Records shown:
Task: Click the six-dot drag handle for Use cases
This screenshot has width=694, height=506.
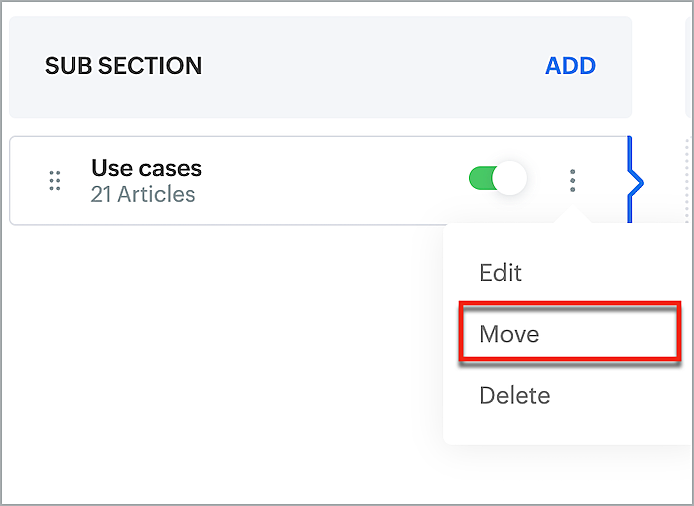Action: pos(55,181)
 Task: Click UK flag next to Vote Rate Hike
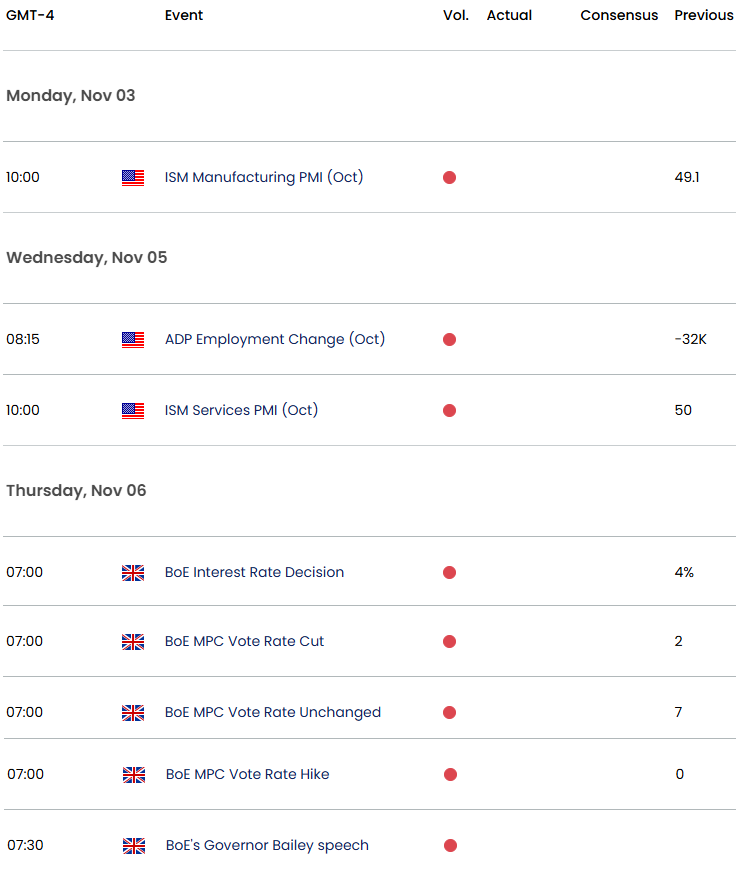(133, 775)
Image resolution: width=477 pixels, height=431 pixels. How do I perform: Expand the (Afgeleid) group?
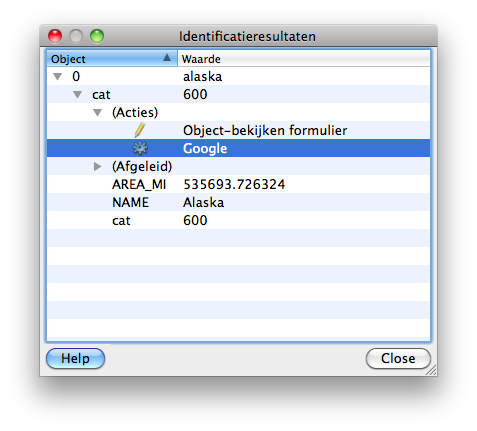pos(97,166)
...
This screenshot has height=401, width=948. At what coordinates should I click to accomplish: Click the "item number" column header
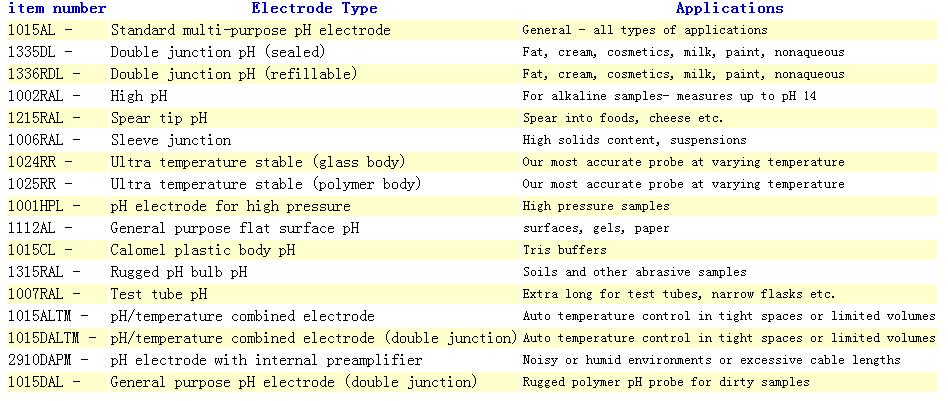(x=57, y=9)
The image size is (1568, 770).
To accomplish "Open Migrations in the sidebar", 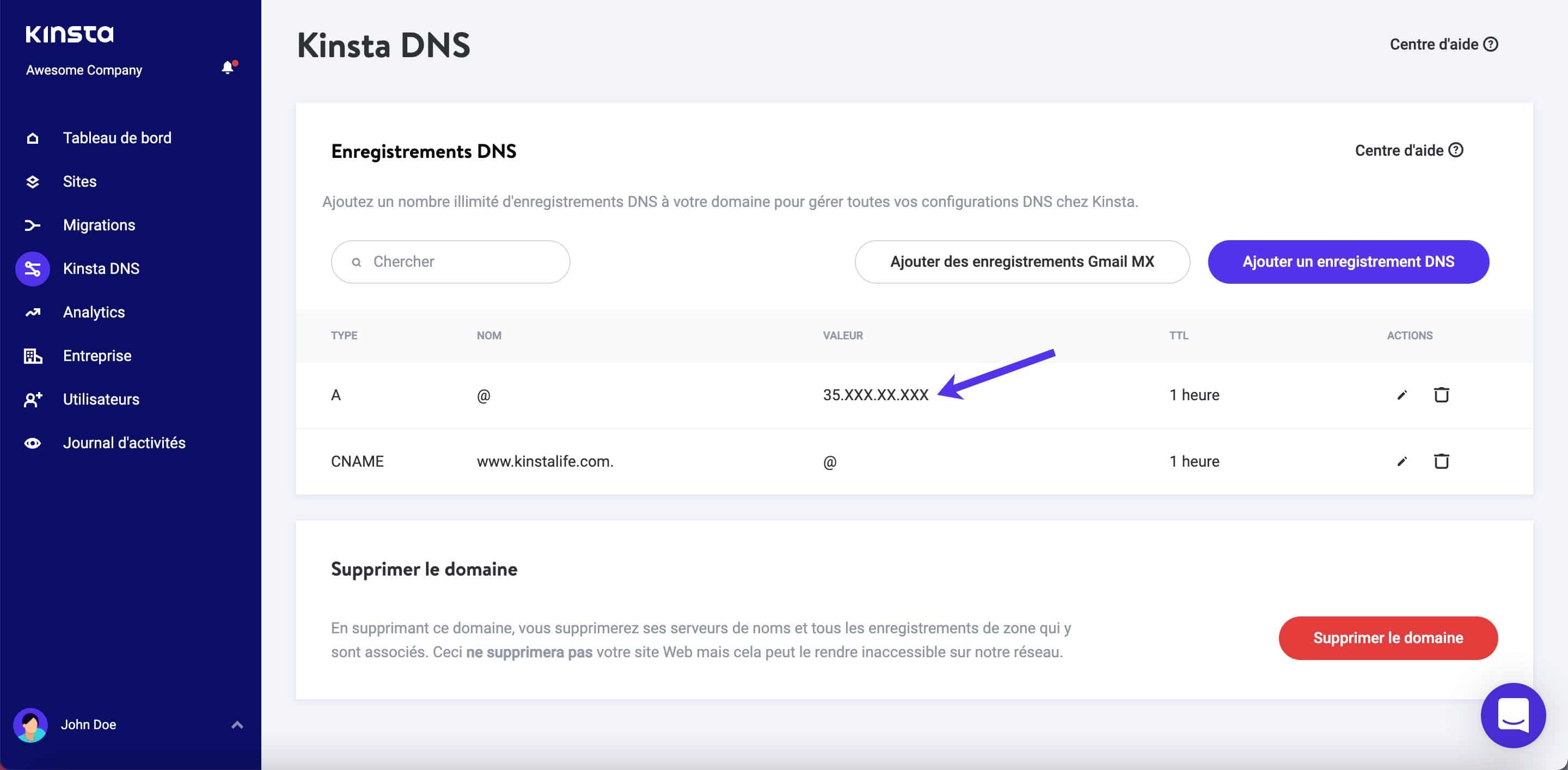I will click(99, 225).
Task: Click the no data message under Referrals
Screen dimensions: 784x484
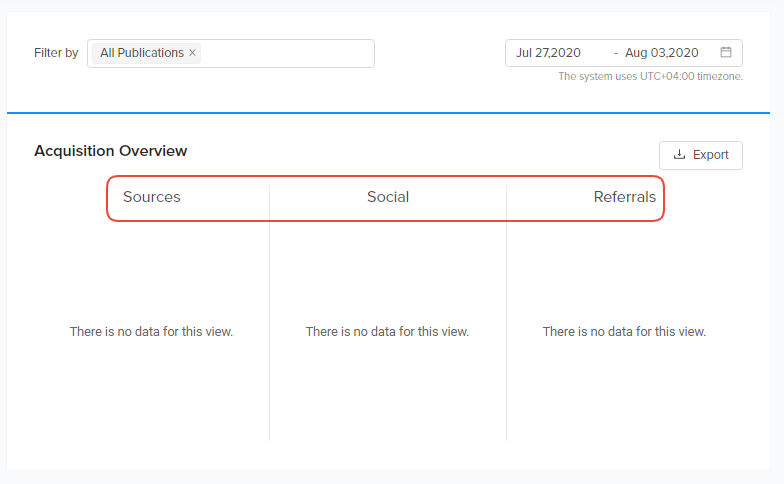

Stated problem:
Rewrite the lines from the one containing "Image resolution: width=477" through the one containing "pos(97,166)", inclusive, substituting "section" for "group" and leaving everything else unchanged. Omit the pictures from your output.

Answer to this problem:
Image resolution: width=477 pixels, height=431 pixels. How do I perform: Expand the (Afgeleid) section?
pos(97,166)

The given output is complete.